Hamilton & Crumpton, for appellant.
Page, McMillan & Brooks, for appellee.
[MAJORITY — MAYFIELD, J.—]
MAYFIELD, J.—
This appeal is from a decree sustaining a demurrer to a bill seeking the .reformation of a deed. The reformation sought was to change the description of the land, so as to make it describe the land sold. If the allegation of the bill be true, and on demurrer it must be so treated, the complainant was entitled to the relief prayed, and the chancellor erred in sustaining the demurrer thereto. The error into which the chancellor fell was in construing the allegation of the bill, to the effect that it sought to substitute for the tract of land sold another and different tract.
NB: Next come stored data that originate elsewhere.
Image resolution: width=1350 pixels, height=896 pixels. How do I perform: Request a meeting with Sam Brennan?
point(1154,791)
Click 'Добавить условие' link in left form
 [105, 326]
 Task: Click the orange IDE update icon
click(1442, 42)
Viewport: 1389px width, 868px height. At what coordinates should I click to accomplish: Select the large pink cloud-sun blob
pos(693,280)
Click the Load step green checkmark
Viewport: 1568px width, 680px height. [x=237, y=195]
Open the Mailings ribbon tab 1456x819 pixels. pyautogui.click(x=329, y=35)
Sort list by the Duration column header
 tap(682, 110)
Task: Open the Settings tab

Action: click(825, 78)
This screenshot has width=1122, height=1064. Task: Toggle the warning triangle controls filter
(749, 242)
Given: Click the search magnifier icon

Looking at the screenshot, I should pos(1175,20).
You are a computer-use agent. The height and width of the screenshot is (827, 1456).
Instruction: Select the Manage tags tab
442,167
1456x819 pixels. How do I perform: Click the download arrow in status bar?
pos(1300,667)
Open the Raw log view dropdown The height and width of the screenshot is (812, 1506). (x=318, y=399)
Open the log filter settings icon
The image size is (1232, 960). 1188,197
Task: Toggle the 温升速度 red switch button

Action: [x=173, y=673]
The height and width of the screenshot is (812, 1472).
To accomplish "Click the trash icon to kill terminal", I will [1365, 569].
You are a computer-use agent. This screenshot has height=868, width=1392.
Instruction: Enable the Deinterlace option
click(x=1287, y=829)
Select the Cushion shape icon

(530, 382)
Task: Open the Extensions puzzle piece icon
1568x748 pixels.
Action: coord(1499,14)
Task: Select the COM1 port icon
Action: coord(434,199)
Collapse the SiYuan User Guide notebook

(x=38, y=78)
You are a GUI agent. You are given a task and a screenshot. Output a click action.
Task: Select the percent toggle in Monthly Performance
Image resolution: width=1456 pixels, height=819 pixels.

The bill did not seek to do this; it only seeks to have the defendants convey the same tract of land which they sold. The bill in effect says: You sold me one tract of land, and by your fraud you conveyed me a different piece of land.
The prayer in effect- says • I want the court of equity to compel the defendant to convey to me the piece of land which he sold to me. He sold me one piece and deeded me a different piece.
. The chancellor treated the bill as averring that the deed conveyed the land sold, and that the bill sought to have the deed convey land not sold. The bill only sought to have the contract actually made enforced, and not to make a new or a different contract.
The bill also alleges that this misdescription of the land sold was caused by the active and fraudulent act of the defendant. While this court has held that fraud alone does not confer equity jurisdiction, yet it has always held that, if equity has jurisdiction, it will relieve against fraud; and thus having jurisdiction to reform a deed, it will certainly reform it, where the need of reformation was superinduced by the fraud of the defendant. — Hand v. Cox, 164 Ala. 384, 51 South. 519. It follows that the decree of the chancellor must be reversed, and one here rendered overruling the demurrer.
Reversed and rendered.
Anderson, C. J., and McClellan, Somerville, and Gardner, JJ., concur.
[DISSENT — SAYRE, J.—]
SAYRE, J.—
(dissenting). — On the averments of the bill, which the reporter will set out in substance, there is no doubt the complainant might have had an action for damages, as the chancellor held. Clearly, also, he might have rescinded the contract in toto and had compensation for the money paid and expended by him, with a lien. But it appears to me that by the decree here pronounced he will be allowed to impose upon the defendant a contract which the defendant did not intend to execute, and which he himself knew the defendant did not intend to execute. Without elaborating my reasons for this view of the case — they seem rather obvious to me — -I state my opinion that the chancellor’s decree was correct.
In this opinion Judge Thomas concurs.